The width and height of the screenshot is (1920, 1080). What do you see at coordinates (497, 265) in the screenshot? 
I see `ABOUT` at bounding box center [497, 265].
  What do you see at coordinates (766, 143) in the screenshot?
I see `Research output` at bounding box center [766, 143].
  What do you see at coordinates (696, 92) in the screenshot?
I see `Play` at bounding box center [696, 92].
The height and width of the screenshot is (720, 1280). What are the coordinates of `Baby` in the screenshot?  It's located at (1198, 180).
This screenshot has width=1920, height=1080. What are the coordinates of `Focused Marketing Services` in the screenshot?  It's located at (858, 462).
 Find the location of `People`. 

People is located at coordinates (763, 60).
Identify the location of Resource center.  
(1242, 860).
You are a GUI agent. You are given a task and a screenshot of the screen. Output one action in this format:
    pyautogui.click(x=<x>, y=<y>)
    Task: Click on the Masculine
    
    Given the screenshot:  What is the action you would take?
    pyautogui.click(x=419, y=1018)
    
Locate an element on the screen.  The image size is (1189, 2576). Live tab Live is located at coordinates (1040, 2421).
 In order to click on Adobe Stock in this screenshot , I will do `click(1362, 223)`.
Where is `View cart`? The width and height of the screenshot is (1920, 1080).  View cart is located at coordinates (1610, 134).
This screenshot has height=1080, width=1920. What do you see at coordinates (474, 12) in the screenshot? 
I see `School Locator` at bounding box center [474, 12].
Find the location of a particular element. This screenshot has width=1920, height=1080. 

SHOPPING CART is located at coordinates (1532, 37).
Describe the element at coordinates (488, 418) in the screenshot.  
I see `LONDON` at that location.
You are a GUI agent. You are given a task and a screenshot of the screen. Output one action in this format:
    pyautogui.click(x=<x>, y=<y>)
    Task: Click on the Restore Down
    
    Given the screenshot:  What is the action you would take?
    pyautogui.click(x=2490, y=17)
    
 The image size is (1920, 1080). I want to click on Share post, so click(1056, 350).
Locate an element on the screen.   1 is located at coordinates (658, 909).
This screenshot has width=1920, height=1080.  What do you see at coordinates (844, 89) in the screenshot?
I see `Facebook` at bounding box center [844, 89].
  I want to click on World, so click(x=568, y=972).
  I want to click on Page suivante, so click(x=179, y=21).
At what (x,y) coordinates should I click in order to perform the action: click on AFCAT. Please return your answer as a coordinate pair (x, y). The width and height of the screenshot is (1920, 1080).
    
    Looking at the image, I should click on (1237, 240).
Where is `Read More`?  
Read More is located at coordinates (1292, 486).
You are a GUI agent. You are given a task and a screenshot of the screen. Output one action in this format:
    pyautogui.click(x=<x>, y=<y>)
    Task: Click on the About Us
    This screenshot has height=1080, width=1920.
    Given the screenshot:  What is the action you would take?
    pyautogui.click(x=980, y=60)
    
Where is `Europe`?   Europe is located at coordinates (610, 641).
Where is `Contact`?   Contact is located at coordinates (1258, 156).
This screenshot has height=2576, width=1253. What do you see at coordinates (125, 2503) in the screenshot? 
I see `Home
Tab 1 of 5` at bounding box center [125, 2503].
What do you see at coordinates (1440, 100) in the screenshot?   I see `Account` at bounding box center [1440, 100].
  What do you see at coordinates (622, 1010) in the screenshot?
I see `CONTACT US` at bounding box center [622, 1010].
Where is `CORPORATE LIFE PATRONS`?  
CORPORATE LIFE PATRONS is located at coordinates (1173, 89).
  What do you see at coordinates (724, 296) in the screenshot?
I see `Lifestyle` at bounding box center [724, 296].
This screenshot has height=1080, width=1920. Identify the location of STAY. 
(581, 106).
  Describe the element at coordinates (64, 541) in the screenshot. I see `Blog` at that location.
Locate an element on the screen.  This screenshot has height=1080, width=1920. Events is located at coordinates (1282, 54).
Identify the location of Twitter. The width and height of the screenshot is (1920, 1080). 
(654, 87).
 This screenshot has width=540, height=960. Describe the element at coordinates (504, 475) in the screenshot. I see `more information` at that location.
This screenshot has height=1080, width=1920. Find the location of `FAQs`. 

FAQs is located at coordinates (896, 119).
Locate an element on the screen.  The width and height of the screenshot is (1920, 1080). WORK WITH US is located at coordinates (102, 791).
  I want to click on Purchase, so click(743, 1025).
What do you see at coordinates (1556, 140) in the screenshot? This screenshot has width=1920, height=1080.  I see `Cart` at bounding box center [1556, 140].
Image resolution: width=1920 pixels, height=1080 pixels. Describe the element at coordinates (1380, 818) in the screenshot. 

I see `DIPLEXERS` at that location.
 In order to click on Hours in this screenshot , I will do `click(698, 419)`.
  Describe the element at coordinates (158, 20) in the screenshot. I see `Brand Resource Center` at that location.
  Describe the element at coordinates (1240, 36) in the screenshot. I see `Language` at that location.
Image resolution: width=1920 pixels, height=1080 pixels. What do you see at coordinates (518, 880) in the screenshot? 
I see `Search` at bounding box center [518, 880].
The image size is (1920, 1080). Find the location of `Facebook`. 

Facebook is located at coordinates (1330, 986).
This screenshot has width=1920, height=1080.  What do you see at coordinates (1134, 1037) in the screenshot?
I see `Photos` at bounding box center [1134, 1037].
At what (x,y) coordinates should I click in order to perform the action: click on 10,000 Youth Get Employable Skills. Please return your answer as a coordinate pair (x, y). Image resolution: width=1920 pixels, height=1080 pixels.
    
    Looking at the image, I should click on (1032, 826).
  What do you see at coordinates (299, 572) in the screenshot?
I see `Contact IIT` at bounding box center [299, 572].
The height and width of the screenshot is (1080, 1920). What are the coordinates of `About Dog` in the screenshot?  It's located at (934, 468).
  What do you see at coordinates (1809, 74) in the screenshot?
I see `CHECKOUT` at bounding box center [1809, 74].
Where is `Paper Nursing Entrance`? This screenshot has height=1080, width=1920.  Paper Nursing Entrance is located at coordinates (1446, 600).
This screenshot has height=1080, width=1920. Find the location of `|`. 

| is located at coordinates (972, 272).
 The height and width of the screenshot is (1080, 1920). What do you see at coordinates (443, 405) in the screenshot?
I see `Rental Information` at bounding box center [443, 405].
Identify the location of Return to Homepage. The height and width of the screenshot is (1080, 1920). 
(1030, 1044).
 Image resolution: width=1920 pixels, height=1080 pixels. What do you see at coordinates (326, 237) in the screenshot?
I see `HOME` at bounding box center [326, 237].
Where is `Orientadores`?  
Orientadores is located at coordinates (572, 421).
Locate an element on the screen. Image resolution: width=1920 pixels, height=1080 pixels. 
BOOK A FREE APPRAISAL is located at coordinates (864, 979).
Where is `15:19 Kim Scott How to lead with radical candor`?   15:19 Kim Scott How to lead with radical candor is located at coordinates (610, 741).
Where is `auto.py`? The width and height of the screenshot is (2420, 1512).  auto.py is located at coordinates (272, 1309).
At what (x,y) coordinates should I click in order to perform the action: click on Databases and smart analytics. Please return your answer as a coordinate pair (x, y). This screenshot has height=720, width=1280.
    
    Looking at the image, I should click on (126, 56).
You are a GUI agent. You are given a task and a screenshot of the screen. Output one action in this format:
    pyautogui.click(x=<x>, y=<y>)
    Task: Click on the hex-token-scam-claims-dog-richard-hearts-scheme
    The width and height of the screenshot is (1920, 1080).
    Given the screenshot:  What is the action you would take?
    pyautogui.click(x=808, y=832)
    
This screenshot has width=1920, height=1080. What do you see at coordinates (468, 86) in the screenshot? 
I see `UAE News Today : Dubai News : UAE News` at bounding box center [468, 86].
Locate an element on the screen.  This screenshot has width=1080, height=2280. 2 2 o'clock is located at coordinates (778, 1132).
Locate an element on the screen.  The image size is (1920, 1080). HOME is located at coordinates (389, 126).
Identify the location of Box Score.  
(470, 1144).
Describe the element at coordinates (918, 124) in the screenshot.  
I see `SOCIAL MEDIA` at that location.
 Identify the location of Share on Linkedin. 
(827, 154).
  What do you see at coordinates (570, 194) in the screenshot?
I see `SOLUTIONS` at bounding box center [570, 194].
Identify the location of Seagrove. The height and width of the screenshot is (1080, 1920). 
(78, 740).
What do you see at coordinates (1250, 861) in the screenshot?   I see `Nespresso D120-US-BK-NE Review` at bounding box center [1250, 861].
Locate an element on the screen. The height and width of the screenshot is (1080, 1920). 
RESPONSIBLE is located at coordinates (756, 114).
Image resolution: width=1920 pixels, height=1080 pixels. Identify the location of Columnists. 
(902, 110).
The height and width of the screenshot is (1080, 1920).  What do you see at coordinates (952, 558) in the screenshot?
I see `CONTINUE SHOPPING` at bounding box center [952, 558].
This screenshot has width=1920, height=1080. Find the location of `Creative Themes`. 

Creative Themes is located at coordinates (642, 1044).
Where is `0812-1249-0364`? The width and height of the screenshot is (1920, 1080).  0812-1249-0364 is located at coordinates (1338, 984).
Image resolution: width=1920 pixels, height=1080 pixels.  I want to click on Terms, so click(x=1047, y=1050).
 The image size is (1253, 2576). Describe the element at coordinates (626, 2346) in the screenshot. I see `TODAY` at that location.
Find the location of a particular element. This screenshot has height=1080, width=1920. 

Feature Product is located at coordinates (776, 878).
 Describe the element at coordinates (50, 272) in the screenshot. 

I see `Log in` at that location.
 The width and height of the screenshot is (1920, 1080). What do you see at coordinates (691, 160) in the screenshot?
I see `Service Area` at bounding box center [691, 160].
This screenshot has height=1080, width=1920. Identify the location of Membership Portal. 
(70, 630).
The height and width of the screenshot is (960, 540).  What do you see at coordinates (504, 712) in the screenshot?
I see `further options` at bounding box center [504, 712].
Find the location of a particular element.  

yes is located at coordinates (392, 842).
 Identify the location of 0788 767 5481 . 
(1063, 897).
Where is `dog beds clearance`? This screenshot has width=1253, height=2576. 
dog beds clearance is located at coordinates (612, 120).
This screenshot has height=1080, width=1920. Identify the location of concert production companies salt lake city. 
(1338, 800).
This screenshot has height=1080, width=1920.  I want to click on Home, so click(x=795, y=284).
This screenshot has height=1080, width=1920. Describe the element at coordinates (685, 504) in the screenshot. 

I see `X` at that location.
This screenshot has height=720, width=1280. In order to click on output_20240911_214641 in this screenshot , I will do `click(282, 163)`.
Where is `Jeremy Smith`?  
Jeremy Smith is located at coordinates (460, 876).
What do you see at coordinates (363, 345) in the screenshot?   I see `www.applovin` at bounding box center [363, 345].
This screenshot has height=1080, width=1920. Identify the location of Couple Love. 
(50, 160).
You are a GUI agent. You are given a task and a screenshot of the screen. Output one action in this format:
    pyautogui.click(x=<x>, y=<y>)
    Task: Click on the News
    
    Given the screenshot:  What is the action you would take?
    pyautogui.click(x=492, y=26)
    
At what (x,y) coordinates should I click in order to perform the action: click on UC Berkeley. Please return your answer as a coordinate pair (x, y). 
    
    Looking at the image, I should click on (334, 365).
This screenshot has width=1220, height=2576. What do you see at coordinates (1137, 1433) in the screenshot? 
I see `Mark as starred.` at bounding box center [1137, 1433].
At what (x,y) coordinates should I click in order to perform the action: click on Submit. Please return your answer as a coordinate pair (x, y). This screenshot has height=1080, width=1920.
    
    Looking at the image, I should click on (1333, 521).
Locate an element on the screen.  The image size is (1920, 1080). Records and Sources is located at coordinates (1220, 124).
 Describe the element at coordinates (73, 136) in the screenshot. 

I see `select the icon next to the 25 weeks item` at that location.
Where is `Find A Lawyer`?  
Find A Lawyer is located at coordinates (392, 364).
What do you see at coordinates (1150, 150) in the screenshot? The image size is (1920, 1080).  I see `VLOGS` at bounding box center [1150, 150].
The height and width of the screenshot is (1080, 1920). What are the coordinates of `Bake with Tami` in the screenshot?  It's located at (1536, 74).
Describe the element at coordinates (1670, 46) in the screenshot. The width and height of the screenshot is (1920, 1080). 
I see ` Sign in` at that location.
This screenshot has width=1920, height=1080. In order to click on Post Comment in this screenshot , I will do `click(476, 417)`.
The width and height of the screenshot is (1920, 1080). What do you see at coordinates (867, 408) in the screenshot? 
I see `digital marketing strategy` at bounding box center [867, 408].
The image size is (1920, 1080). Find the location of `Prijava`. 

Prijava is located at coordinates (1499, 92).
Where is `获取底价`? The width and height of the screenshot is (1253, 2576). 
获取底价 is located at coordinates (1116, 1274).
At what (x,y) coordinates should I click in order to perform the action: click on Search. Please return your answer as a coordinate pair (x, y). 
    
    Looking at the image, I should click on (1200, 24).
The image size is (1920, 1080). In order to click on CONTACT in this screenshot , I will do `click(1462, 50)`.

> _Set task_:
Please reproduce verbatim the part of the listing above that opens with its first line and closes with the line containing "The height and width of the screenshot is (720, 1280).", both ends included.

> _Result of the exercise_:
The width and height of the screenshot is (1920, 1080). What do you see at coordinates (497, 265) in the screenshot? 
I see `ABOUT` at bounding box center [497, 265].
  What do you see at coordinates (766, 143) in the screenshot?
I see `Research output` at bounding box center [766, 143].
  What do you see at coordinates (696, 92) in the screenshot?
I see `Play` at bounding box center [696, 92].
The height and width of the screenshot is (720, 1280). What are the coordinates of `Baby` in the screenshot?  It's located at (1198, 180).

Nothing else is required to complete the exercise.